As for the capitol, it was rebuilt several times, getting bigger and grander, acquiring classical porticos, architraves, pediments, friezes and a soaring dome: Florida’s own Pantheon. By the time Florida was on the downslope of the 20th century, the old capitol had become shabby and over-crowded. Governor Reubin Askew, elected on a civil rights platform in 1970 and determined to drag Florida out of the Old South, presided over the raising of a new capitol, something modern: no plantation house white columns, no memories of secession (Florida was third to leave the Union) or Jim Crow. Tallahassee’s Capitoline Hill got a tall concrete tower in the Brutalist style, every bit as beautiful as your average Soviet-era office block. Seen from afar, the 22-story shaft, flanked by the domed House of Representatives and Senate, is unmistakably phallic. Tallahasseeans call it “Reubin’s Erection.”

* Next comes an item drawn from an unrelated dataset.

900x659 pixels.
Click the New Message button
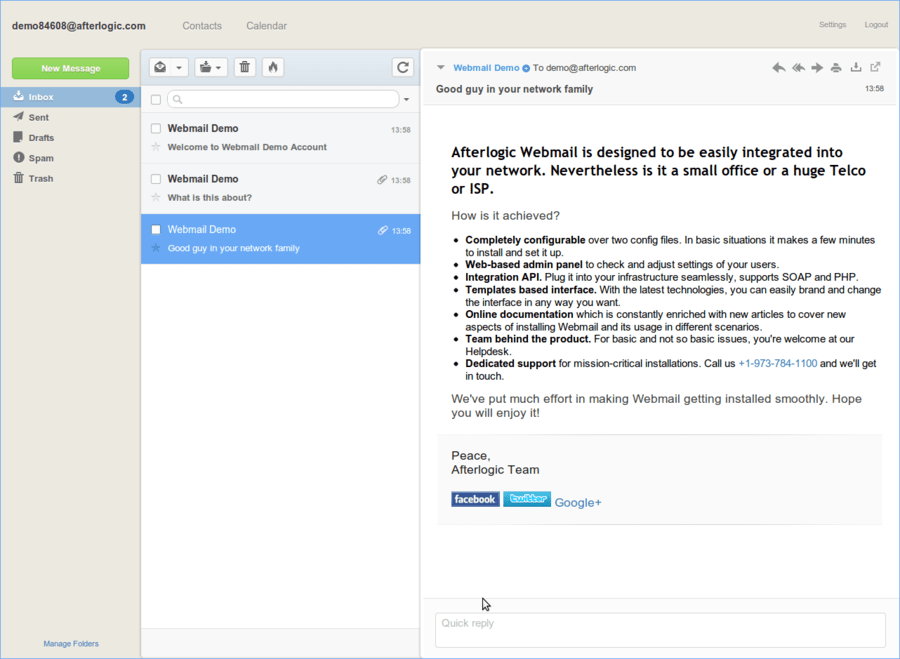[x=70, y=67]
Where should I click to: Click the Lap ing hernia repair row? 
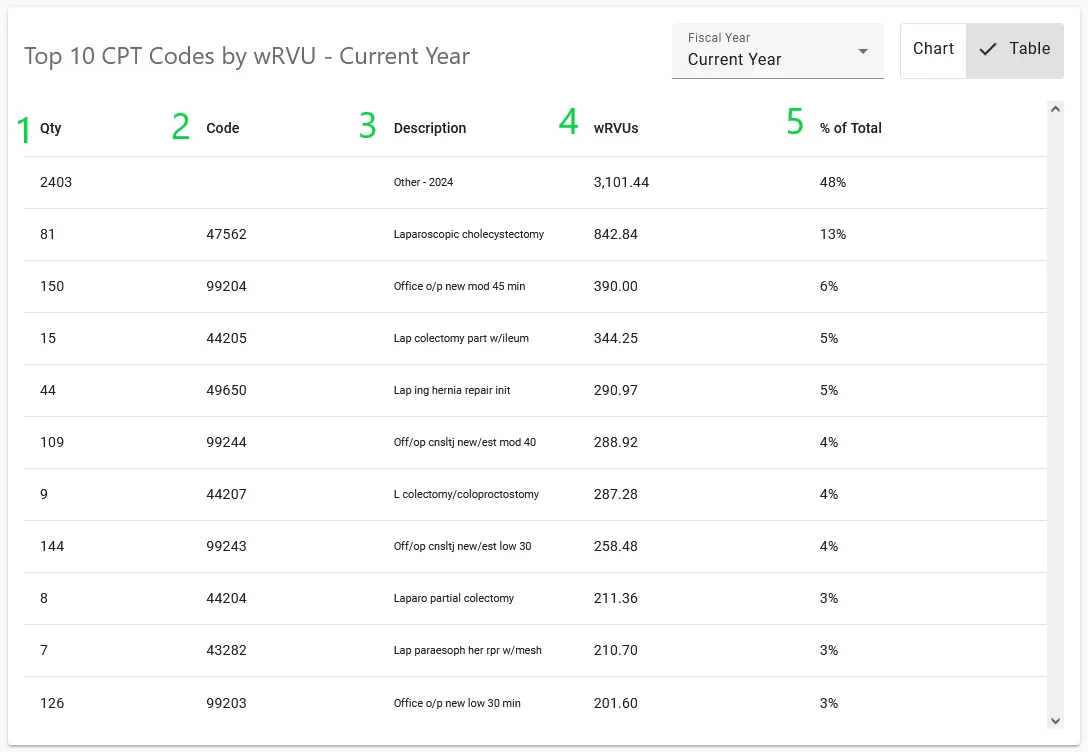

In November 2000, the world got to know Tallahassee as the site of the presidential contest imbroglio, the place where they couldn’t count the votes straight, the state banana republics were calling a banana republic. The brick plaza between the old capitol and the new was carpeted with television cables, lit bright as midsummer even at midnight. It teemed with reporters doing standups, often having to explain that no, Miami isn’t the capital: it’s T-A-L-L-A-H-A-S-S-E-E. Just like it sounds. And yes, it gets cold here.

Fifteen years on, you can take yourself on an Indecision 2000 walking tour, starting inside the new capitol at the secretary of state’s office, where Katherine Harris removed a slew of eligible voters from Florida’s rolls and, when ripped by the courts and constitutionalists, compared herself to Queen Esther in the Bible, intoning: “If I perish, I perish.” Take in the rotunda and the Great Seal, where students from Florida A&M University staged a sleep-in to protest the disenfranchisement of African American voters, which may have thrown the election to George W. Bush. Then see the dreamlike James Rosenquist murals, with their merging of sea and space and the giant mockingbird with his hard, bright eyes.

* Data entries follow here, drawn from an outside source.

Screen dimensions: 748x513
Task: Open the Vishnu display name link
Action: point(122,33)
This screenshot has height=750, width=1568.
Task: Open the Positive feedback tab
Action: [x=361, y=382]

Walk down the western steps to the state supreme court, which kept its dome and its columns. Court spokesman Craig Waters became world famous standing in front of the court’s silver doors, complete with bullet holes from a 1974 drive-by shooting, delivering count-don’t-count updates from the justices, often late at night. Stroll over to Adams Street, Florida’s real center of power, where around Thanksgiving 2000 you could see former secretaries of state, U.S. senators, news anchors and silk-stocking lawyers drinking cocktails at Clyde’s or eating shrimp at Andrew’s or slithering into a private room to talk strategy at the Governors Club, an elegant brick edifice on the corner of Adams and College that used to be a Masonic Lodge and thus was accustomed to secrets and strange rituals.

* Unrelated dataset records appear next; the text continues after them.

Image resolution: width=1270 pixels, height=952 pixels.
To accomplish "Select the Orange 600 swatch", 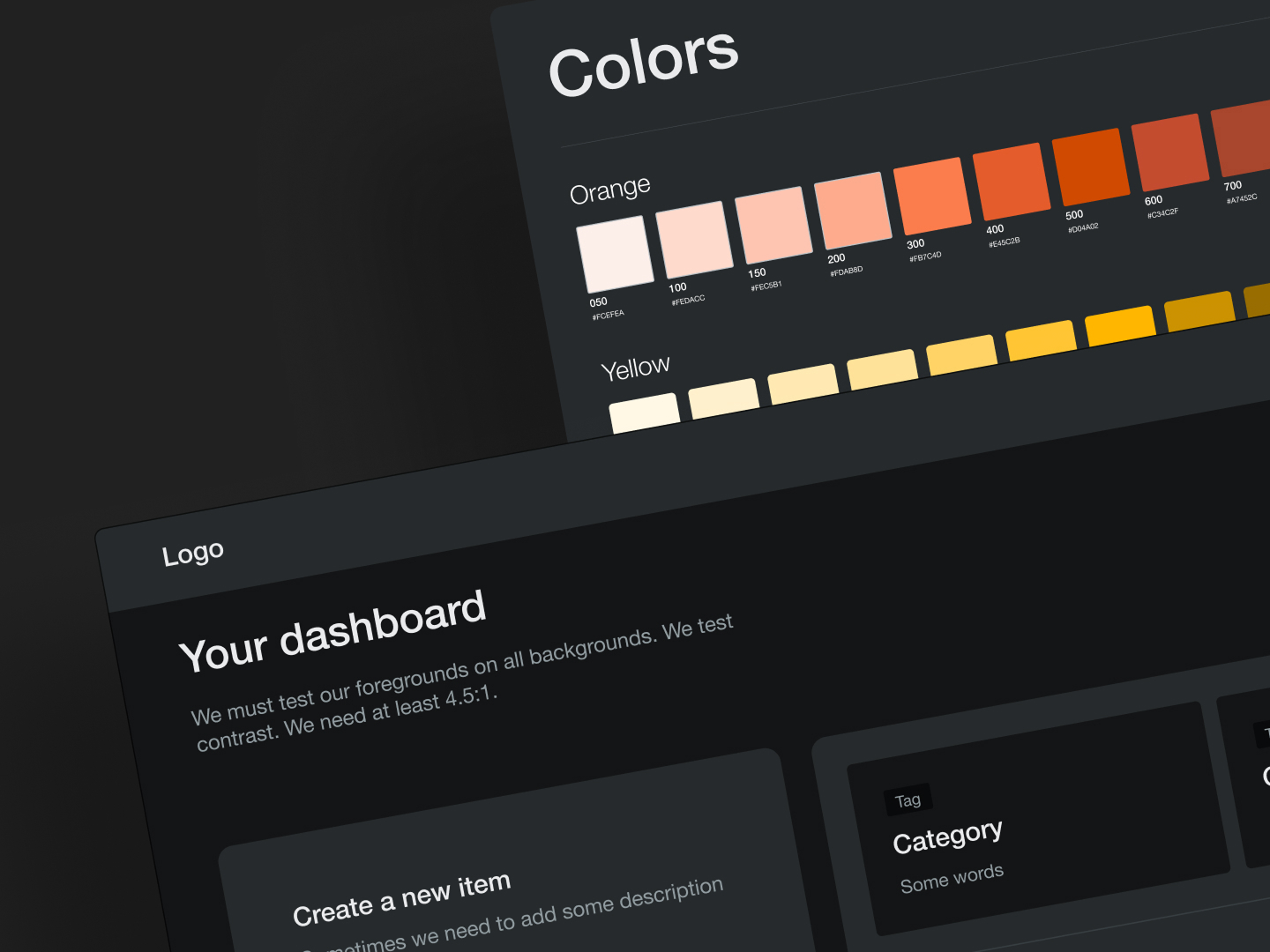I will click(1170, 152).
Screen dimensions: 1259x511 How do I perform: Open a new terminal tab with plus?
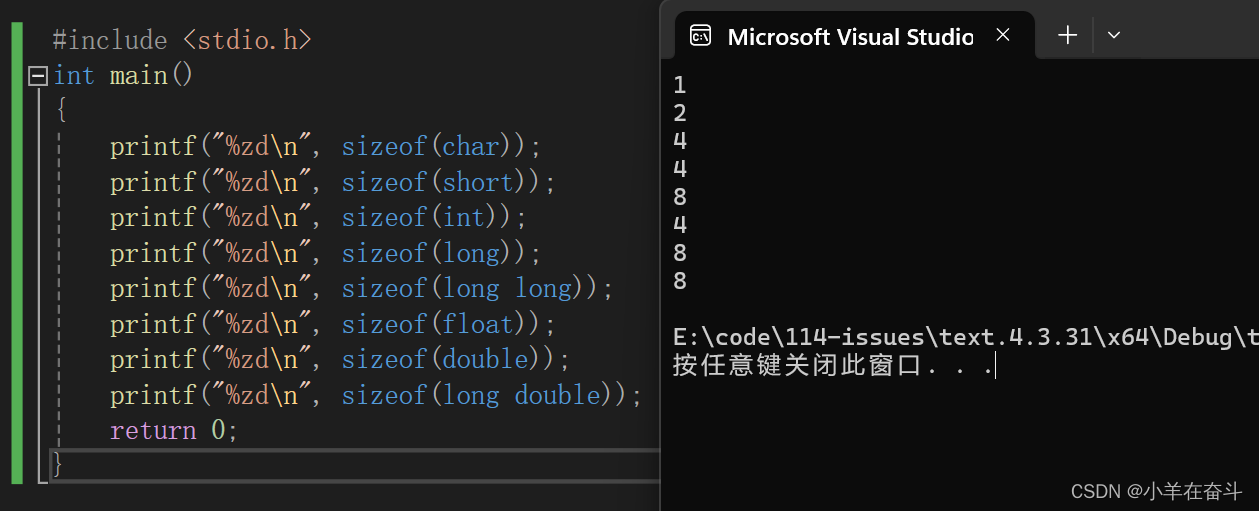1068,36
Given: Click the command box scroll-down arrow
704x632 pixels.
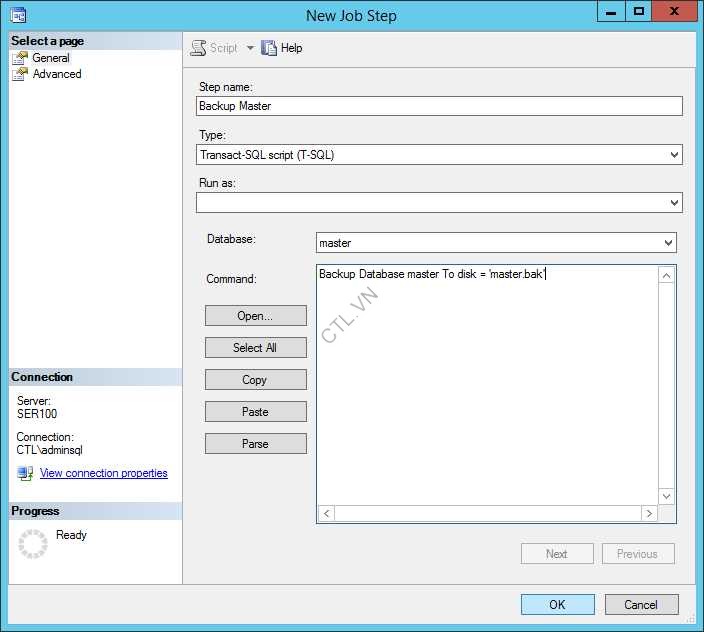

Catty-corner across the street sits the DoubleTree Hotel, out of which all the $700-an-hour lawyers, the political operatives and the reporters for CNN, the BBC, the Agence France-Presse and the rest of the world media were kicked because the Gators were playing the Seminoles in Doak Campbell, and the rooms had been booked up a year in advance. The lawyers, the politicos and the journos, used to a certain deference, lamented this cavalier treatment until people started taking them home, letting them sleep in the spare room or on the sofa. Tallahasseeans, you understand, suffer from a condition called hyper-hosting, in which everybody feels compelled to treat visitors with elaborate hospitality. The visitors were fed Thanksgiving dinner, taken to the good oyster shacks (which they’d never find by themselves) and the good bars, driven down to Wakulla Springs or out to Maclay Gardens to see the early camellias. Expressions like “Southern charm” and “old-school courtesy and grace” began appearing in news reports from the city.

Tallahassee hasn’t been the center of the political universe for a decade and a half, though it’s a new presidential election year, and anything could happen. But the camellias still bloom around the May Oak’s stump and in the front yards of the antebellum houses on Park Avenue and all over town. And the sacred groves still give us sanctuary. Surely the old Romans would approve.